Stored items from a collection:
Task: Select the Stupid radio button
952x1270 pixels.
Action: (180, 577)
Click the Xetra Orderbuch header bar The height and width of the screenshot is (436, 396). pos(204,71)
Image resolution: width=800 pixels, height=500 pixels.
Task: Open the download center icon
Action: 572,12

To do: Turn the lines of these rows into a JSON list of strings, one string per line, leaving out any blank lines.

Task result:
[
  "Task: Select the Stupid radio button",
  "952x1270 pixels.",
  "Action: (180, 577)",
  "Click the Xetra Orderbuch header bar The height and width of the screenshot is (436, 396). pos(204,71)",
  "Image resolution: width=800 pixels, height=500 pixels.",
  "Task: Open the download center icon",
  "Action: 572,12"
]